2. The gas turbine engine as set forth in claim 1, wherein said forwardmost part of said nacelle extends outwardly for varying extents across a circumference of said nacelle, and said ratio of said distance to the outer diameter for all locations of said nacelle being between about 0.2 and 0.45.

3. The gas turbine engine as set forth in claim 1, wherein said ratio is greater than about 0.25.

4. The gas turbine engine as set forth in claim 3, wherein said ratio is greater than 0.30.

5. The gas turbine engine as set forth in claim 1, wherein said ratio is less than 0.40.

6. The gas turbine engine as set forth in claim 1, wherein a fan drive turbine driving said fan rotor through a gear reduction.

7. The gas turbine engine as set forth in claim 1, wherein said mount flange is an A-flange.

Description

BRIEF DESCRIPTION OF THE DRAWINGS

(1) FIG. 1 schematically shows an embodiment of a gas turbine engine.

(2) FIG. 2 shows a challenge in short inlet engines.

(3) FIG. 3A shows a prior art engine.

(4) FIG. 3B shows a first embodiment.

(5) FIG. 4A shows another view of the FIG. 3B embodiment.

(6) FIG. 4B is a cross-section of the FIG. 3B embodiment.

(7) FIG. 5A is a view along line 5-5 of FIG. 4.

(8) FIG. 5B shows yet another embodiment along line 5-5 of FIG. 4.

DETAILED DESCRIPTION

(9) FIG. 1 schematically illustrates a gas turbine engine 20. The gas turbine engine 20 is disclosed herein as a two-spool turbofan that generally incorporates a fan section 22, a compressor section 24, a combustor section 26 and a turbine section 28. Alternative engines might include an augmentor section (not shown) among other systems or features. The fan section 22 drives air along a bypass flow path B in a bypass duct defined within a nacelle 15, while the compressor section 24 drives air along a core flow path C for compression and communication into the combustor section 26 then expansion through the turbine section 28. Although depicted as a two-spool turbofan gas turbine engine in the disclosed non-limiting embodiment, it should be understood that the concepts described herein are not limited to use with two-spool turbofans as the teachings may be applied to other types of turbine engines including three-spool architectures.
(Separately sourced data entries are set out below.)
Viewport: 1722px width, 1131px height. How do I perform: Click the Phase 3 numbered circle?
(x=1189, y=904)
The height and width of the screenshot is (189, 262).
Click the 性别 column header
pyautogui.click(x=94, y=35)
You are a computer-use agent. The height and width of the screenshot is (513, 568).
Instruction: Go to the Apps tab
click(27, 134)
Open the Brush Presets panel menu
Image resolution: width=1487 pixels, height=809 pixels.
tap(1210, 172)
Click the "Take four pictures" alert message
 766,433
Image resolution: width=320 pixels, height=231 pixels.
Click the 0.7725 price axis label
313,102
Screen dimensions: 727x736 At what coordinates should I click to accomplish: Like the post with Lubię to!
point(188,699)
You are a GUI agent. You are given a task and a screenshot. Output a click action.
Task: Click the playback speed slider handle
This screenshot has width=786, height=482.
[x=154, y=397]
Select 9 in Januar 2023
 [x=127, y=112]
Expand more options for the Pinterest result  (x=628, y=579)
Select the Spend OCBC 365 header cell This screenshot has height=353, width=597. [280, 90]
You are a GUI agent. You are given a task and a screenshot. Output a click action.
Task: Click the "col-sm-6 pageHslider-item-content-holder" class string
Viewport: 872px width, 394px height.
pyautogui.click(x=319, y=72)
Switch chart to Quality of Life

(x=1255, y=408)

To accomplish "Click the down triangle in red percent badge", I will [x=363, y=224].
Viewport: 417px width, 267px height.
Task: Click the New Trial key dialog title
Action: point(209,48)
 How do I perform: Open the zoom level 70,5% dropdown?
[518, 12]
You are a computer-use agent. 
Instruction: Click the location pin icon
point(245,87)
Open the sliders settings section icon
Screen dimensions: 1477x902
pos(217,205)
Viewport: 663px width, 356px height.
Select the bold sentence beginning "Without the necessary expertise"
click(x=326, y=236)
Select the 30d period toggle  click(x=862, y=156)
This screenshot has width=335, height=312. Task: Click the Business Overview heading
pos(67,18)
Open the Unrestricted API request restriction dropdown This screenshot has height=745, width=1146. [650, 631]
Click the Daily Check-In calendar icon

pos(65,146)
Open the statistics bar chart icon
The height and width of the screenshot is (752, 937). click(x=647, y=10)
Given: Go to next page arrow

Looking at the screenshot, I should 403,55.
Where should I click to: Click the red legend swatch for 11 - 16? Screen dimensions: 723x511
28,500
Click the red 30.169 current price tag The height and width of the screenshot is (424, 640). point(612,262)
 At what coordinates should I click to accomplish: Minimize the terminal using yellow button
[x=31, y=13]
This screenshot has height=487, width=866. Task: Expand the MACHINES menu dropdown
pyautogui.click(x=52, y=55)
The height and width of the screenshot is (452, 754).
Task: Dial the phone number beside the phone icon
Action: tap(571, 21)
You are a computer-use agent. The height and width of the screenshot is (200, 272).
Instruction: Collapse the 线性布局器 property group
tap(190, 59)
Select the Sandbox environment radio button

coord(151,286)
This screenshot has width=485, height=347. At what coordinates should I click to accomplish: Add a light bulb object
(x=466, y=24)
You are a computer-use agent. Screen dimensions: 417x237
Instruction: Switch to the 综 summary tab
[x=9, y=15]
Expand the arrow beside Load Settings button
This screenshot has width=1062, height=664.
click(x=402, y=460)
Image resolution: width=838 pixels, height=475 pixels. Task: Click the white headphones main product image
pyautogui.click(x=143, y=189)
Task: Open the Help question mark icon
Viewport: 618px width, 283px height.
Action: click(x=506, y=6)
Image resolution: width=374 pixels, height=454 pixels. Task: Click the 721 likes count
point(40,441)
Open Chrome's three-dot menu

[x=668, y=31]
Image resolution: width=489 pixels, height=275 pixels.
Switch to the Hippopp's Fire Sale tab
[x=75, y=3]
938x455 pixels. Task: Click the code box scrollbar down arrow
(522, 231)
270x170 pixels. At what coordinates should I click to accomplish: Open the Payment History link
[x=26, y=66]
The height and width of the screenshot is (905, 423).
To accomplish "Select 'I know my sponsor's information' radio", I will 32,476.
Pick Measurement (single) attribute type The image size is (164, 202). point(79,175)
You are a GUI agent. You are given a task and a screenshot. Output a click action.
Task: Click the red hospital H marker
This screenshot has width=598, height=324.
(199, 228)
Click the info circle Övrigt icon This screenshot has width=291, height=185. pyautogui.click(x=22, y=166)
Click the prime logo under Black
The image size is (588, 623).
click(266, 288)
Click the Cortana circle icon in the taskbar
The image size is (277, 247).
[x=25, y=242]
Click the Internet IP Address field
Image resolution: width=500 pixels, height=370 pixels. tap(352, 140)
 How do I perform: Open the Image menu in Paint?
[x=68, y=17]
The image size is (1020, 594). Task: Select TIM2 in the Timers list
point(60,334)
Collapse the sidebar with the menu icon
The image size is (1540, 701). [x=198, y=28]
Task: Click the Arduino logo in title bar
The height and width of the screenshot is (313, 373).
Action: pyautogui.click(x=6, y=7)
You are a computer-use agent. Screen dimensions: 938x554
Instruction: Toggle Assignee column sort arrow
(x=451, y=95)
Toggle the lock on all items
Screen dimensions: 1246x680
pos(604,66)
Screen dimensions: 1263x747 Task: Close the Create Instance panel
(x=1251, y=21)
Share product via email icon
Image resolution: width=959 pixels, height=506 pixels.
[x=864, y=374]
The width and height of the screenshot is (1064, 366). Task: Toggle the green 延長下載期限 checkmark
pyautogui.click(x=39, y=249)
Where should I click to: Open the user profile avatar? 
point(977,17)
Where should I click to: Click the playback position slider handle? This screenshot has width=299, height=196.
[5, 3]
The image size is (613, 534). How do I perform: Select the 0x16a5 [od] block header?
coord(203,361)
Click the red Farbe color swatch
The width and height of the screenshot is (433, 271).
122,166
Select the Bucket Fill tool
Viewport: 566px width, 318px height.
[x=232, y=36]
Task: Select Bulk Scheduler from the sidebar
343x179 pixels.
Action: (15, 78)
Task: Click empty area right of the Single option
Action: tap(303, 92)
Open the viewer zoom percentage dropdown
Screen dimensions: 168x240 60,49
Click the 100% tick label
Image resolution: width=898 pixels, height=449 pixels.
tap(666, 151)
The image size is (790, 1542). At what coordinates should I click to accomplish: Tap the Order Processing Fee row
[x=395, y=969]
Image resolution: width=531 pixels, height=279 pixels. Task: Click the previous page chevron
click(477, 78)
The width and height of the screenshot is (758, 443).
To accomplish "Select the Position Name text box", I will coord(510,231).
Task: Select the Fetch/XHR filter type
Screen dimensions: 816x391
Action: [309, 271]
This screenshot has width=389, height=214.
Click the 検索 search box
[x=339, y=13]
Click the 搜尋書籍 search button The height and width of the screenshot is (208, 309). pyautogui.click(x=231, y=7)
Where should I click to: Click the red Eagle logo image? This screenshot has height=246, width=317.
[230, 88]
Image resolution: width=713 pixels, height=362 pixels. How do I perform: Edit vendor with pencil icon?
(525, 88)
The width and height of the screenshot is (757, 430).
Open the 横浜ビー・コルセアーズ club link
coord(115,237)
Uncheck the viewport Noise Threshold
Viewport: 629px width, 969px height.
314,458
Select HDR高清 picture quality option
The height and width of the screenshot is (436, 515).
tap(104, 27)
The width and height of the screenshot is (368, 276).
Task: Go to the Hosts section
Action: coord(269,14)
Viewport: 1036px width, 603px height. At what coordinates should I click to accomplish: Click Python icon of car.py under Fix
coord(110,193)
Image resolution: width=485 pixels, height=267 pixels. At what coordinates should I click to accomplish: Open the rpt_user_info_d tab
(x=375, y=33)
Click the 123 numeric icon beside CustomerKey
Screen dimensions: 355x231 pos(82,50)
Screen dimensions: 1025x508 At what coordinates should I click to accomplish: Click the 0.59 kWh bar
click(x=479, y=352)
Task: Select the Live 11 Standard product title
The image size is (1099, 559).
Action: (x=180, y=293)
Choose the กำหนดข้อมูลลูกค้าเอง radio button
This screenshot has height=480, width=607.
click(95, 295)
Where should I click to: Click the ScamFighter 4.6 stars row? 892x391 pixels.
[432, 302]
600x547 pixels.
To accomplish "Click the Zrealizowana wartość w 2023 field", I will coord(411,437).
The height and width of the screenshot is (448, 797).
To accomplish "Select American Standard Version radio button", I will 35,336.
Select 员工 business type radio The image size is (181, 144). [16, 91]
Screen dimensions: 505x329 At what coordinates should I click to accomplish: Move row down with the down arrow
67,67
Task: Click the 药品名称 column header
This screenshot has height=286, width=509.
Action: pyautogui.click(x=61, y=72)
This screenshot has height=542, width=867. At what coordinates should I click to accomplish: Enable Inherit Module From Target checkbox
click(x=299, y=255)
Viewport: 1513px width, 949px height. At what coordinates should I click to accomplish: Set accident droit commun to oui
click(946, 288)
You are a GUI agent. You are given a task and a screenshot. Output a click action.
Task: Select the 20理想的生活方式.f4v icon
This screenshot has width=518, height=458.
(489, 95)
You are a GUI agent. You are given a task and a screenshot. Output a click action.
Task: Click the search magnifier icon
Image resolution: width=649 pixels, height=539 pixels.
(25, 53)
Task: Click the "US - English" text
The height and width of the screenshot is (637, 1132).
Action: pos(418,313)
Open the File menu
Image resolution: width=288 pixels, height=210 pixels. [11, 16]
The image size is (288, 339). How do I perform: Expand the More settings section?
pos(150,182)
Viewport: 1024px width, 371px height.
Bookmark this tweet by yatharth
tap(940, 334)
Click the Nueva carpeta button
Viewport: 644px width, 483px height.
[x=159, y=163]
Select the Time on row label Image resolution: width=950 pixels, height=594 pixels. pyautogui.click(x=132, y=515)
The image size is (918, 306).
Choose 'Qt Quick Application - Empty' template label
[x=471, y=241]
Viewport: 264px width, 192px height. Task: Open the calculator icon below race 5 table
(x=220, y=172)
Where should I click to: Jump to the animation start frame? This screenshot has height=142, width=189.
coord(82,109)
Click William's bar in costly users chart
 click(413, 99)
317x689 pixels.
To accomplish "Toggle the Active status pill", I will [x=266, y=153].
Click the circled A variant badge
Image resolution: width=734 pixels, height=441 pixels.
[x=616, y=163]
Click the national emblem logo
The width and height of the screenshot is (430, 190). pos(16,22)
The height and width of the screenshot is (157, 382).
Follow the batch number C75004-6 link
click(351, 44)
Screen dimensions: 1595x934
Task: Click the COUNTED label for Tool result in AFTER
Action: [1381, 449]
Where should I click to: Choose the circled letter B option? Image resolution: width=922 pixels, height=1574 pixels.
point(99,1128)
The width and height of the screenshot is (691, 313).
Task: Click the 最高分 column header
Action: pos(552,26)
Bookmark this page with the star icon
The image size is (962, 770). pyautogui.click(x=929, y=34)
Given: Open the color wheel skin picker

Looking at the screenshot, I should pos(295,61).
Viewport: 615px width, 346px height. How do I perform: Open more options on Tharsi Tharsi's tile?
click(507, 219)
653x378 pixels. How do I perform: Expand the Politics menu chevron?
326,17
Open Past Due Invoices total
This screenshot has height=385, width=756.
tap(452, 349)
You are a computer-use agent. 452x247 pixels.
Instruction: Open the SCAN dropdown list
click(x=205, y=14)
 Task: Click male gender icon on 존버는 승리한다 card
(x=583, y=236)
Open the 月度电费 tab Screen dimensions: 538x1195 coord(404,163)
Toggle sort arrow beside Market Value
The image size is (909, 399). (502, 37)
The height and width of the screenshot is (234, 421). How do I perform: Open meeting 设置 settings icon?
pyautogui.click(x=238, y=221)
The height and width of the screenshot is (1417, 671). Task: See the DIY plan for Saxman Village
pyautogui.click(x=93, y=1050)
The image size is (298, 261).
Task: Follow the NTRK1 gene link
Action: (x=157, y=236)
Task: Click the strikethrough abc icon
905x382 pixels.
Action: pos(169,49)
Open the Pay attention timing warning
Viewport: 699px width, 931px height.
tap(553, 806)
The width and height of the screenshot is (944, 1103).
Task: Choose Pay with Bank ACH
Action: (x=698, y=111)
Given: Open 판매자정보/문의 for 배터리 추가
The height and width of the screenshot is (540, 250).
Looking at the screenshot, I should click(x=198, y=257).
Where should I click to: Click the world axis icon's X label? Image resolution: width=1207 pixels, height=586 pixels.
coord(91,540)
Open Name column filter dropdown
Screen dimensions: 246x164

(10) The exemplary engine 20 generally includes a low speed spool 30 and a high speed spool 32 mounted for rotation about an engine central longitudinal axis A relative to an engine static structure 36 via several bearing systems 38. It should be understood that various bearing systems 38 at various locations may alternatively or additionally be provided, and the location of bearing systems 38 may be varied as appropriate to the application.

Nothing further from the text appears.